# Task statement
Print, unchanged, the line containing "Task: Open Fleet & Simulators" along with all lines that follow it to the end of the listing.

# Dataset records

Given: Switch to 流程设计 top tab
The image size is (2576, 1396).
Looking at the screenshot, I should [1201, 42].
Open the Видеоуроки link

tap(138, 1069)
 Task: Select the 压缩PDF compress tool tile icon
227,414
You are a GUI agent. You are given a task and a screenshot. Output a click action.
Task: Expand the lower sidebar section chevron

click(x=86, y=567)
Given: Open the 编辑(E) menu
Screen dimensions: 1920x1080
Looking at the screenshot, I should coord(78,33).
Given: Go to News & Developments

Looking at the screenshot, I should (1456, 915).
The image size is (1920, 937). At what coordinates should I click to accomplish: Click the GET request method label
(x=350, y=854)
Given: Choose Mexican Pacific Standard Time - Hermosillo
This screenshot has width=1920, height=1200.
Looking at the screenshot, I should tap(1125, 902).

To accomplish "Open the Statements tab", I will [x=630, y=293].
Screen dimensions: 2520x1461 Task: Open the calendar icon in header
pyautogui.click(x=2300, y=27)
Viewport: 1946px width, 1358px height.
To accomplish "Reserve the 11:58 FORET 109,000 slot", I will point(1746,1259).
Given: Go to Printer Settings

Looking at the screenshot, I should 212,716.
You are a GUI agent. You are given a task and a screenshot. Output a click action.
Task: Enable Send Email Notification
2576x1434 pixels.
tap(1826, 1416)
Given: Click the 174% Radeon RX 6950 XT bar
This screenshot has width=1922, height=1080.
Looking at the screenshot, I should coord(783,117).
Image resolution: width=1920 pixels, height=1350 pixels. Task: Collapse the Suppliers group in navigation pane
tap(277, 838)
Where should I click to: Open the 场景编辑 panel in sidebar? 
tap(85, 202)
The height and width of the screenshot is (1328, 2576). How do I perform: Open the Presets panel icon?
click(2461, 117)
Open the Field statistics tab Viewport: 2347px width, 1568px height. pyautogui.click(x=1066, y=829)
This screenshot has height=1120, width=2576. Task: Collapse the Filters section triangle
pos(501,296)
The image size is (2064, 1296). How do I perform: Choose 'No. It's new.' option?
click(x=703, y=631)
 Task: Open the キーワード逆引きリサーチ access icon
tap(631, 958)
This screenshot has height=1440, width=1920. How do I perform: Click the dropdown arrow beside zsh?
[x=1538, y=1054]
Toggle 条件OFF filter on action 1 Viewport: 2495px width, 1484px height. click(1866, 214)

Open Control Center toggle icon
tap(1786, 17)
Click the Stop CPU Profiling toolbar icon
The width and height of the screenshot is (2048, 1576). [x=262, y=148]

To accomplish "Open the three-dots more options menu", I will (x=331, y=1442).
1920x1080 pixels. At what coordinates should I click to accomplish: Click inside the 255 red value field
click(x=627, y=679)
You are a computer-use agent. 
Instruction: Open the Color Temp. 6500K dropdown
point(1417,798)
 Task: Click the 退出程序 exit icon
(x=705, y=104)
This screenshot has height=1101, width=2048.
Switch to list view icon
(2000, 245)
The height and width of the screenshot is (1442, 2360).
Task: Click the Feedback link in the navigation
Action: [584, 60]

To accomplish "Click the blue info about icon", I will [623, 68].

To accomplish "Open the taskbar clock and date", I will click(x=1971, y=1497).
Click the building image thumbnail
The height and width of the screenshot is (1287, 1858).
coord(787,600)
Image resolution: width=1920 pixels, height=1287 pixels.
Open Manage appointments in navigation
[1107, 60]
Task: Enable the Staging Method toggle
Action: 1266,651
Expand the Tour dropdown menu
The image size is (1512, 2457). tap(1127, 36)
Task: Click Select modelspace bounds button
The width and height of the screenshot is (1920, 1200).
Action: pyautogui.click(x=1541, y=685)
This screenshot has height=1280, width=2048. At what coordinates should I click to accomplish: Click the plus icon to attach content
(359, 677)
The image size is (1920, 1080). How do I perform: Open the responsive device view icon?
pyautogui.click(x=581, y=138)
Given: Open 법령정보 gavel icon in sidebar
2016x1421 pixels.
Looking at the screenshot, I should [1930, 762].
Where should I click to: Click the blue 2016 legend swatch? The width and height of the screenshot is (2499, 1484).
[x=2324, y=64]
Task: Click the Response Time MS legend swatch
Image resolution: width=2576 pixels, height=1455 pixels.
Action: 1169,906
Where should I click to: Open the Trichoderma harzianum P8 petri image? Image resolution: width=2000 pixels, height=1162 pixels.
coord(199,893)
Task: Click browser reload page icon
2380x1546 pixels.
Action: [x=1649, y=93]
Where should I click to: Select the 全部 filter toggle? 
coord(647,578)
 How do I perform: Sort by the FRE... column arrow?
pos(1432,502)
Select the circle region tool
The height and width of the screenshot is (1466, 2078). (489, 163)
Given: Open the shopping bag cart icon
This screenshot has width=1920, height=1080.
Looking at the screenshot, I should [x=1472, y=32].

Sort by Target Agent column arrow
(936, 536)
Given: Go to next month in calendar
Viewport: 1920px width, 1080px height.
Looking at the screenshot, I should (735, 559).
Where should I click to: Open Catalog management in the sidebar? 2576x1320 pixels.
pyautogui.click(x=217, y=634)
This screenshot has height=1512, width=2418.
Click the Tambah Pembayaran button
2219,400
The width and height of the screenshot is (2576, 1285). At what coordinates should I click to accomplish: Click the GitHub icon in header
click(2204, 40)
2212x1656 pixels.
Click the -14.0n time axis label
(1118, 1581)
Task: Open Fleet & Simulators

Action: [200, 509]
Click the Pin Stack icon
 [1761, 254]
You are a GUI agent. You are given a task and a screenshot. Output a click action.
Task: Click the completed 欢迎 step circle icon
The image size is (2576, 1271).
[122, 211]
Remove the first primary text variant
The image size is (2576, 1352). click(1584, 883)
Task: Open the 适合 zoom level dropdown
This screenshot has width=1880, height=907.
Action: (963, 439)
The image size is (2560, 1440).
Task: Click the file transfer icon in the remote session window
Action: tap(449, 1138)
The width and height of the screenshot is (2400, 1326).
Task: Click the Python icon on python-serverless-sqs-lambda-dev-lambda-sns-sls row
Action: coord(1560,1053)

# Response to the task
Task: Open Fleet & Simulators

Action: [200, 509]
Click the Pin Stack icon
 [1761, 254]
You are a GUI agent. You are given a task and a screenshot. Output a click action.
Task: Click the completed 欢迎 step circle icon
The image size is (2576, 1271).
[122, 211]
Remove the first primary text variant
The image size is (2576, 1352). click(1584, 883)
Task: Open the 适合 zoom level dropdown
This screenshot has width=1880, height=907.
Action: (963, 439)
The image size is (2560, 1440).
Task: Click the file transfer icon in the remote session window
Action: tap(449, 1138)
The width and height of the screenshot is (2400, 1326).
Task: Click the Python icon on python-serverless-sqs-lambda-dev-lambda-sns-sls row
Action: coord(1560,1053)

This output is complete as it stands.